:: THE INPUT
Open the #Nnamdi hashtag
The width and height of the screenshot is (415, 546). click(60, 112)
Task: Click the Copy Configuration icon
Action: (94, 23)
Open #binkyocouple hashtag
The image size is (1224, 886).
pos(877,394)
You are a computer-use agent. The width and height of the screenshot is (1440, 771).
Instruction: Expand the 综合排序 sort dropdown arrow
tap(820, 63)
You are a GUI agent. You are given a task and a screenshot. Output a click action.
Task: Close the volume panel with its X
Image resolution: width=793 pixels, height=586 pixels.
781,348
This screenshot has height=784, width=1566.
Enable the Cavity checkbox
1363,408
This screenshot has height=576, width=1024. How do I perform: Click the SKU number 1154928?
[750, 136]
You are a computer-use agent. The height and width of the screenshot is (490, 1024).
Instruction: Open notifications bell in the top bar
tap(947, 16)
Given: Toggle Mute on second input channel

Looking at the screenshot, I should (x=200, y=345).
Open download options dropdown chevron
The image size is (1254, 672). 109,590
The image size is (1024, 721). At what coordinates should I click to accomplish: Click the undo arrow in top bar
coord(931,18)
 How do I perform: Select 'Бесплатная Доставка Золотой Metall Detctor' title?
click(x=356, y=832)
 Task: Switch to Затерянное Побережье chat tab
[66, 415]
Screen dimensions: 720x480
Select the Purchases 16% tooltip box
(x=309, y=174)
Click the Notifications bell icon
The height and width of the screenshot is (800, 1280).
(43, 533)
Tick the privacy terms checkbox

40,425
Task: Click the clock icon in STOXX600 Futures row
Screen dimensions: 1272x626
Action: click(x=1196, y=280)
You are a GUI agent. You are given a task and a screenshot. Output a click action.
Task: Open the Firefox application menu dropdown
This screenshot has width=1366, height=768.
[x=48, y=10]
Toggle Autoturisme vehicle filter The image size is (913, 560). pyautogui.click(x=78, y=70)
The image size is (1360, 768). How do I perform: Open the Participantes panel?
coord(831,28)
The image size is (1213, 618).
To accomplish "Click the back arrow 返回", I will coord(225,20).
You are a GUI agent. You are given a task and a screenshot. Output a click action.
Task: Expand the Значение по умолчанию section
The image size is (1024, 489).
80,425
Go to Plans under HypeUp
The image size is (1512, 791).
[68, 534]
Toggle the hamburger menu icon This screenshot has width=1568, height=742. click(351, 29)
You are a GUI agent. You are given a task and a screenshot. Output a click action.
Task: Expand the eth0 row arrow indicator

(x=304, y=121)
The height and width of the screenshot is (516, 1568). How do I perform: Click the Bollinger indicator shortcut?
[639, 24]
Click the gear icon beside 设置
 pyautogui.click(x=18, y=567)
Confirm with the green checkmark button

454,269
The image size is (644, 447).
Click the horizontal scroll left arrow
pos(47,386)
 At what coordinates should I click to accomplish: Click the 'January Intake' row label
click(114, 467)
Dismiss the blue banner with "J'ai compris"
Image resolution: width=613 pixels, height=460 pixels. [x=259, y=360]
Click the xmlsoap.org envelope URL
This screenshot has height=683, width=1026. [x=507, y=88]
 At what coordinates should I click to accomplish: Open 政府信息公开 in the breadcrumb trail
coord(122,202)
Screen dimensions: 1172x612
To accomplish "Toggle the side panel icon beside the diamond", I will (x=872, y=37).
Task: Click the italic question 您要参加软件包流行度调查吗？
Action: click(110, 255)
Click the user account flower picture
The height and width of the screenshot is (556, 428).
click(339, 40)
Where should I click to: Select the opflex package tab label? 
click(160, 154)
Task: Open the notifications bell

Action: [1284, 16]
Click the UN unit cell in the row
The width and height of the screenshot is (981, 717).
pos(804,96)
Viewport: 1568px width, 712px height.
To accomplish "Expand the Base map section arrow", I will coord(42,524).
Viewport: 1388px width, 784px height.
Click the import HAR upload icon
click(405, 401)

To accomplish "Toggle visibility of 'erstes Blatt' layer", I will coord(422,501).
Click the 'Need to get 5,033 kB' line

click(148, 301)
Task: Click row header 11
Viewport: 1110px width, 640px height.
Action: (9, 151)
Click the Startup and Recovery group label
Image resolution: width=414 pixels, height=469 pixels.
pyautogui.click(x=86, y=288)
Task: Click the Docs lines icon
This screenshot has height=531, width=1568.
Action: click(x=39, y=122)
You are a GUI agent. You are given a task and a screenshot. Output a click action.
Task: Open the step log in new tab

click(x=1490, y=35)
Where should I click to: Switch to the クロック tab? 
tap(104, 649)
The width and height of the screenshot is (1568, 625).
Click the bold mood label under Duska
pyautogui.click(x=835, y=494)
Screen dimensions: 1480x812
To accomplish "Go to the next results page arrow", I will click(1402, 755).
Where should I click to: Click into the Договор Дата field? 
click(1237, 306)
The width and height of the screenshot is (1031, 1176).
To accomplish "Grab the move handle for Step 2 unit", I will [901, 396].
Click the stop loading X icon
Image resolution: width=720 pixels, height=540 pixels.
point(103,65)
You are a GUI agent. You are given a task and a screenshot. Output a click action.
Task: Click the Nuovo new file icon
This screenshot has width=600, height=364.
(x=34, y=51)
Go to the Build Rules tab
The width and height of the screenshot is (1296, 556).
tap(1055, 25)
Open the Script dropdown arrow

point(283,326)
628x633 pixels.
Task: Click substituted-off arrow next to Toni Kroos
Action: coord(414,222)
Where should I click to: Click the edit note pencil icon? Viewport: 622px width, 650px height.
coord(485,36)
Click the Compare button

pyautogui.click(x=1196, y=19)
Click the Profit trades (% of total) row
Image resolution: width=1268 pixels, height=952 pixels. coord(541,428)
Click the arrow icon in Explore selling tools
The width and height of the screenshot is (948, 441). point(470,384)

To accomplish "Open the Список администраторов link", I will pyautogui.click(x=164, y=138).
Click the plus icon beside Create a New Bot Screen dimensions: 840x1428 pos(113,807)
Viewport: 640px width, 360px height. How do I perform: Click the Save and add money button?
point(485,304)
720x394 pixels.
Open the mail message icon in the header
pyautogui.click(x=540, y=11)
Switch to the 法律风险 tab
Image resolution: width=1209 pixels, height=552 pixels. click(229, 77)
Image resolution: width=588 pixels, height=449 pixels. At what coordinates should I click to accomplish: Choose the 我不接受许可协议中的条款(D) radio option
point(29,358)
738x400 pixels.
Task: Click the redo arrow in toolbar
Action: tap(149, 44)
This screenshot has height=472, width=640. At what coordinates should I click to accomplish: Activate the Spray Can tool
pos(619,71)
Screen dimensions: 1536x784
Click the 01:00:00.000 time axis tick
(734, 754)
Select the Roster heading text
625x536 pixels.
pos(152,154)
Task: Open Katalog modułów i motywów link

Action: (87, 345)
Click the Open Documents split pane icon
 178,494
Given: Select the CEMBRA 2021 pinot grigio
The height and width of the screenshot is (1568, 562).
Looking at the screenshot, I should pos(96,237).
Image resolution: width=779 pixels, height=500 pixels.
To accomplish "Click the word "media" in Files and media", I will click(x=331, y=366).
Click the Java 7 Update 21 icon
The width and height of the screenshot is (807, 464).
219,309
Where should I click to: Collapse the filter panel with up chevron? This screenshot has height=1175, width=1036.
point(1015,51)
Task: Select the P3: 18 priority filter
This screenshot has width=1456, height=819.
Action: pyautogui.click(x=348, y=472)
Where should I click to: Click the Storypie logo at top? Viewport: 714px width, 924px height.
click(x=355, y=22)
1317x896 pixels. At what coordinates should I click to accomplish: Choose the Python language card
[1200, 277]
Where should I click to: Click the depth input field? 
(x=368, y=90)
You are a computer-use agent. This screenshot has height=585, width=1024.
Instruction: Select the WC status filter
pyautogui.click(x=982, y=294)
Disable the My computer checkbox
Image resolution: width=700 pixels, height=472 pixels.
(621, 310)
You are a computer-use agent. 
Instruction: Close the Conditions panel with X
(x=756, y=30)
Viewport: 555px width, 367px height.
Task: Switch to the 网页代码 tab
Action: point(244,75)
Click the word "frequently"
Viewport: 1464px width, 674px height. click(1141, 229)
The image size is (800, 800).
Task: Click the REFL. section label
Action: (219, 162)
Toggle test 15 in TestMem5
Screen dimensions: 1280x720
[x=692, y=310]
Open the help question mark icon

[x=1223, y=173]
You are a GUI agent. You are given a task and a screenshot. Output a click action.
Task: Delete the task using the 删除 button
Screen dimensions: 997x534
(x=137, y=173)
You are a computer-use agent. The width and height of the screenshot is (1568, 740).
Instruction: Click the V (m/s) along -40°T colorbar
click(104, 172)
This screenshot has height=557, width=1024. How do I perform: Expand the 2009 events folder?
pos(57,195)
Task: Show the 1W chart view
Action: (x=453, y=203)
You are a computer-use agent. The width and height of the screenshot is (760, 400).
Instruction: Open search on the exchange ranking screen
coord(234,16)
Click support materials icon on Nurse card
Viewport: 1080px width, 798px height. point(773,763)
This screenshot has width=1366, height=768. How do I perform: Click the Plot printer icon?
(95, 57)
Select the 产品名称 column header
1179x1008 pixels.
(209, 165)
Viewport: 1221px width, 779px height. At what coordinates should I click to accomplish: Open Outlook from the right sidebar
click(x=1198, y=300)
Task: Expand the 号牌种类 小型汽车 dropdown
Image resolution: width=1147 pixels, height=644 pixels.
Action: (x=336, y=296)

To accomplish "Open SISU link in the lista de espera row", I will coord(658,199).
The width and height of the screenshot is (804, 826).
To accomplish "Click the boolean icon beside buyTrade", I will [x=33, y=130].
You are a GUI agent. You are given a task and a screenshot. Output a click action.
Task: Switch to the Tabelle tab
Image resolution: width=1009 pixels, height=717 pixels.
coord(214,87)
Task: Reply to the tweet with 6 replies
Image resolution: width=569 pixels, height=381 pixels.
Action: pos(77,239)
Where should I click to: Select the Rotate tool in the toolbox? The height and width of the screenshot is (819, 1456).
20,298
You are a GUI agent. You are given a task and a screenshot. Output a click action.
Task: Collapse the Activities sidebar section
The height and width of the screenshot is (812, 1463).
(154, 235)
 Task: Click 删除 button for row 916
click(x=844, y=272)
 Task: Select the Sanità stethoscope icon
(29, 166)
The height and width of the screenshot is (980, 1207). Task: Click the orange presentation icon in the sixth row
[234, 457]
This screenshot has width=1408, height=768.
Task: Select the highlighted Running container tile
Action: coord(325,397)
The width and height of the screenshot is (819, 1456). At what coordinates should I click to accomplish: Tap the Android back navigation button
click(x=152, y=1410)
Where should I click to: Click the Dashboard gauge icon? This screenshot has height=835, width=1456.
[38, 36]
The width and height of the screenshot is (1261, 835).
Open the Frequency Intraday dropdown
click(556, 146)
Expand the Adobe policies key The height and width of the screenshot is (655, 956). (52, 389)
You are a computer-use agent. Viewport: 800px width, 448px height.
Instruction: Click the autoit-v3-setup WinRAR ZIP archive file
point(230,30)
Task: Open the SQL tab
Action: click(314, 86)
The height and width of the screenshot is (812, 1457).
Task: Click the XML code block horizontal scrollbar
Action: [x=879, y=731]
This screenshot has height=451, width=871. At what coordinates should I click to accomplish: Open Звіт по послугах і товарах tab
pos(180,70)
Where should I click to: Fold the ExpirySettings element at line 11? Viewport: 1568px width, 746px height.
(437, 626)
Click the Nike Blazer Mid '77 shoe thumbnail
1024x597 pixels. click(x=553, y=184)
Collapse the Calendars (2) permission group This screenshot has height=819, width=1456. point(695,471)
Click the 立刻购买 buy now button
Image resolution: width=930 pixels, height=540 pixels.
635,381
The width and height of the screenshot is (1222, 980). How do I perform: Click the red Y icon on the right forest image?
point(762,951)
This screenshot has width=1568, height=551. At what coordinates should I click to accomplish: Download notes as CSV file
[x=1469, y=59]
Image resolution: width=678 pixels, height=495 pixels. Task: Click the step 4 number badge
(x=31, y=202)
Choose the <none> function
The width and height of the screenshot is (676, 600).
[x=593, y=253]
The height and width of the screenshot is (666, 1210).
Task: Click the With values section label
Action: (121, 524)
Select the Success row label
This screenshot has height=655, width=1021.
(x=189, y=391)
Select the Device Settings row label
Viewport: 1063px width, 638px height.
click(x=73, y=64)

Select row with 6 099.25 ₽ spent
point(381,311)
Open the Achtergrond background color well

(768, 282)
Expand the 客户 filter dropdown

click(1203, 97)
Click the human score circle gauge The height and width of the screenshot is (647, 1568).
::::
EXERCISE AIM =
Copy task for the entries above: every line with the string "computer".

TASK OUTPUT =
You are a computer-use agent. The width and height of the screenshot is (1440, 771).
You are a computer-use agent. The height and width of the screenshot is (490, 1024).
You are a computer-use agent. This screenshot has height=585, width=1024.
Disable the My computer checkbox
You are a computer-use agent. 
You are a computer-use agent. The width and height of the screenshot is (1568, 740).
You are a computer-use agent. The width and height of the screenshot is (760, 400).
You are a computer-use agent. Viewport: 800px width, 448px height.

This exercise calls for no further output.